Exercise text:
###
Prominent Turkmen Activist Re-Arrested

Prominent Turkmen Activist Re-Arrested

Tuesday, 27 October, 2009
The arrest of well-known environmentalist Andrei Zatoka suggests that the policy of silencing independent voices continues unabated in Turkmenistan.



Zatoka, an ecologist and civil society activist, was arrested while out shopping at a market in Dashoguz in northern Turkmenistan on October 20. He was trying to free himself from an assailant, who police later said had three criminal convictions and was a known drug user.





“Andrei was trying to keep his distance from the man, and once he realised it was a set-up, he ran off and called the police,” said Vitaly Ponomaryov, who heads the Moscow-based Human Rights Monitoring Programme in Central Asia. “But the two policemen on duty nearby detained Zatoka instead.”



According to Chrono-tm, a Turkmen website on human rights which is run from abroad, Zatoka was placed in pretrial detention and was told he would spend 15 days under arrest for disorderly conduct. Subsequently, criminal proceedings were launched against him for infliction of actual bodily harm.



A medical report was produced to show that his assailant suffered concussion and a fractured arm, and three witnesses were found to corroborate this story.



Zatoka had not yet been formally charged when this story was published.
###
Material provided:
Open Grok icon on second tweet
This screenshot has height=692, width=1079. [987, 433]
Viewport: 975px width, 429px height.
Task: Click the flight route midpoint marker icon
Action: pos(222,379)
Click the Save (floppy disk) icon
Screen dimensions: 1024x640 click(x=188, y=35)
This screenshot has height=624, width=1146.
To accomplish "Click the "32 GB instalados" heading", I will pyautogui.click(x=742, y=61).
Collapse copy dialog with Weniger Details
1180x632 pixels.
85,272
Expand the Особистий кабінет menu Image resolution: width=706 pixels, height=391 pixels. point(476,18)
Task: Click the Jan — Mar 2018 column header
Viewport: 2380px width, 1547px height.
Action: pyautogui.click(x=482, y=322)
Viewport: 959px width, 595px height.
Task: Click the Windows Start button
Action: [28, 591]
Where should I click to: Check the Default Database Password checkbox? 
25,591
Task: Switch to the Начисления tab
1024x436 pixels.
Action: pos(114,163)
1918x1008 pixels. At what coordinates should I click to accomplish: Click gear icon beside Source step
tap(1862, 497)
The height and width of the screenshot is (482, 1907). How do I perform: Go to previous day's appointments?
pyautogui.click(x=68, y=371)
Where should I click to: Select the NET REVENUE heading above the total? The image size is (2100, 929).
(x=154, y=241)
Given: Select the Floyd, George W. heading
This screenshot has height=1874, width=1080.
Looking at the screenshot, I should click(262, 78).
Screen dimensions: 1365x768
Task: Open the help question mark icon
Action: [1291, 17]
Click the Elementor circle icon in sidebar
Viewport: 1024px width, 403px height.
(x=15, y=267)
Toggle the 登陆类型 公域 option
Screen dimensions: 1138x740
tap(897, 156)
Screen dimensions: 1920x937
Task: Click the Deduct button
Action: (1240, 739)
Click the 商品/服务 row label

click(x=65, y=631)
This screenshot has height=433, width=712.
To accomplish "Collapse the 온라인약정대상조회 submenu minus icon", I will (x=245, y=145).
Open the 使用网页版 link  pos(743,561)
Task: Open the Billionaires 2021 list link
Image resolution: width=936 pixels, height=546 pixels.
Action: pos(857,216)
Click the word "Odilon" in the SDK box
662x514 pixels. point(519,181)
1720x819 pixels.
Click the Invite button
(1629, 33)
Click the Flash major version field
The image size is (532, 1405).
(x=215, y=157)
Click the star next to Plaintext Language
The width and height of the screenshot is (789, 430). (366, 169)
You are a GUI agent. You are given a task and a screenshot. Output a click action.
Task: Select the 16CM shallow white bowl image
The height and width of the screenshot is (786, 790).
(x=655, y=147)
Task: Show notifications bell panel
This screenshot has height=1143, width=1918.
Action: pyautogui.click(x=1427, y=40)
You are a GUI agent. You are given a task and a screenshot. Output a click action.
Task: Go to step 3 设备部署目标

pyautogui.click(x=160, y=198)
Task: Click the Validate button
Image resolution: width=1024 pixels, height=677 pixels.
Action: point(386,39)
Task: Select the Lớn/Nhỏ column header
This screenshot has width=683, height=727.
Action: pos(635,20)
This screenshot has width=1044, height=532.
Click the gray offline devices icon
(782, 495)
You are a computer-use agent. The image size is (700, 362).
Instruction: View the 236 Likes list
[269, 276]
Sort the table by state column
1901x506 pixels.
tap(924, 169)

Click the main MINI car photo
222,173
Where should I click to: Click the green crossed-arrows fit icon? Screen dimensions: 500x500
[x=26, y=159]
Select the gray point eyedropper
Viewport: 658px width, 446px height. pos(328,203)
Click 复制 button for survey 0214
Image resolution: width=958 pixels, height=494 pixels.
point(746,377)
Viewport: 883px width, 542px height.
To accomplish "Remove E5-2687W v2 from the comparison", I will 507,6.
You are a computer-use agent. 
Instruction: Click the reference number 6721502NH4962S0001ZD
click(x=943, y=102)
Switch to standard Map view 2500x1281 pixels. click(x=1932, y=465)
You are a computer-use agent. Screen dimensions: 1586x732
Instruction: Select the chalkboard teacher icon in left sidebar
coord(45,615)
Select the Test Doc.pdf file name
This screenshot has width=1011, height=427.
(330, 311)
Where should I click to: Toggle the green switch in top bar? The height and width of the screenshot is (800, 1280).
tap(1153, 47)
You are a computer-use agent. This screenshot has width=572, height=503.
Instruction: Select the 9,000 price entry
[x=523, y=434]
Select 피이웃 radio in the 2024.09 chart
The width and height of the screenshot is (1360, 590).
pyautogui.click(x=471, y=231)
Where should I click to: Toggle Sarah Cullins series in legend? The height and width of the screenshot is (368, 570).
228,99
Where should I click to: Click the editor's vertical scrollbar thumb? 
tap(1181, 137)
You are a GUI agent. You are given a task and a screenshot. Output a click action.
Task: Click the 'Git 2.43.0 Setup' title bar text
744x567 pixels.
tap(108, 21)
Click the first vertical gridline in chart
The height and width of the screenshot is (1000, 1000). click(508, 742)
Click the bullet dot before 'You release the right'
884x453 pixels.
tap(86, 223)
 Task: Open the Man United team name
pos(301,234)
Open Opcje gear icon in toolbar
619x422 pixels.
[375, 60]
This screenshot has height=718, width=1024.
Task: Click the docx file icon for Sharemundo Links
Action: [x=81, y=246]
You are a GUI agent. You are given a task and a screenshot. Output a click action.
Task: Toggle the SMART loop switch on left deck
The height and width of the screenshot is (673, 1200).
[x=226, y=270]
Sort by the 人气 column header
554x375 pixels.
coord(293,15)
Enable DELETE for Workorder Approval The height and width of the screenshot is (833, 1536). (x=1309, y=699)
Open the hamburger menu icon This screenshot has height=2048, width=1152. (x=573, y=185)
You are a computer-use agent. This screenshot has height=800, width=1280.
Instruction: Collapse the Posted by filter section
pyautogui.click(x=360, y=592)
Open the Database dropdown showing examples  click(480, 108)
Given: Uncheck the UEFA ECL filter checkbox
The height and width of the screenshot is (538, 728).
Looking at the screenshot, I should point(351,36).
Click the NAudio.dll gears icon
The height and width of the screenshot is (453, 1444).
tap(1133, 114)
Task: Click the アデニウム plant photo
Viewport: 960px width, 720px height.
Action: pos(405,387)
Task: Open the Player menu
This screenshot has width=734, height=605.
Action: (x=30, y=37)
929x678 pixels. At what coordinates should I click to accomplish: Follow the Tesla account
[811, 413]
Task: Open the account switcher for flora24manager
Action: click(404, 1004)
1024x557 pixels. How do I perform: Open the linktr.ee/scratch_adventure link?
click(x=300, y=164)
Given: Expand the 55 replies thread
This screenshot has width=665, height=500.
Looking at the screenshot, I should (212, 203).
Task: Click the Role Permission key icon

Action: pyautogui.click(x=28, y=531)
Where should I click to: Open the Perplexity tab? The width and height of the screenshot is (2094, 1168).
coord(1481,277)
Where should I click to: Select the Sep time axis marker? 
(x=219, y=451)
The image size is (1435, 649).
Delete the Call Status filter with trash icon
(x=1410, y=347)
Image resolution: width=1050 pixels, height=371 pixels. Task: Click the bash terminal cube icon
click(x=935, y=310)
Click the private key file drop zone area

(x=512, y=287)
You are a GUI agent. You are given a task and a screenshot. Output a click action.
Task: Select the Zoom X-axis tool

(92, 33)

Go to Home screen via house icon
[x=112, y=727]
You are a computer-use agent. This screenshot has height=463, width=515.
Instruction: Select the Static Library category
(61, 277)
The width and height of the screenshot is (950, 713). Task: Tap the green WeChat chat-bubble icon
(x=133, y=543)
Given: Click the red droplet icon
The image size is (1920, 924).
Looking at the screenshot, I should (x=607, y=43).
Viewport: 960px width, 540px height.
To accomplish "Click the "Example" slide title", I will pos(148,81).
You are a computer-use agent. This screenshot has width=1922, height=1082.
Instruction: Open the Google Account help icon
###
Task directions: Continue the news article about the arrest of Andrei Zatoka, starting right after its last sentence.

Response to this exercise:
Observers and human rights activists believe the assault on Zatoka bears all the hallmarks of a ploy by the security services.



“It’s hard to believe that this arrest is coincidental,” said Tajigul Begmedova, who heads the Turkmen Helsinki Foundation based in Bulgaria. “It’s a very sad situation.”



Some years ago, Zatoka was head of an environmental club in Dashoguz which worked on green projects and involved local leaders in volunteer work.



In 2003, the club was stripped of the registration that allowed it to operate, and had to close down.



In 2006, Zatoka was charged with disorderly conduct and received a four-year jail term. As in the current case, observers said the case was invented by the authorities as a way of getting him out of the way.



Zatoka was released in January 2007, following the death of President Saparmurat Niazov. However, his movements were still subject to restrictions – he was barred from changing his place of residence and leaving the country without police permission.



A media-watcher in Ashgabat thinks the arrest of Zatoka was an orchestrated move which the authorities undertook based on a suspicion that he was contacting and working with human rights activists abroad.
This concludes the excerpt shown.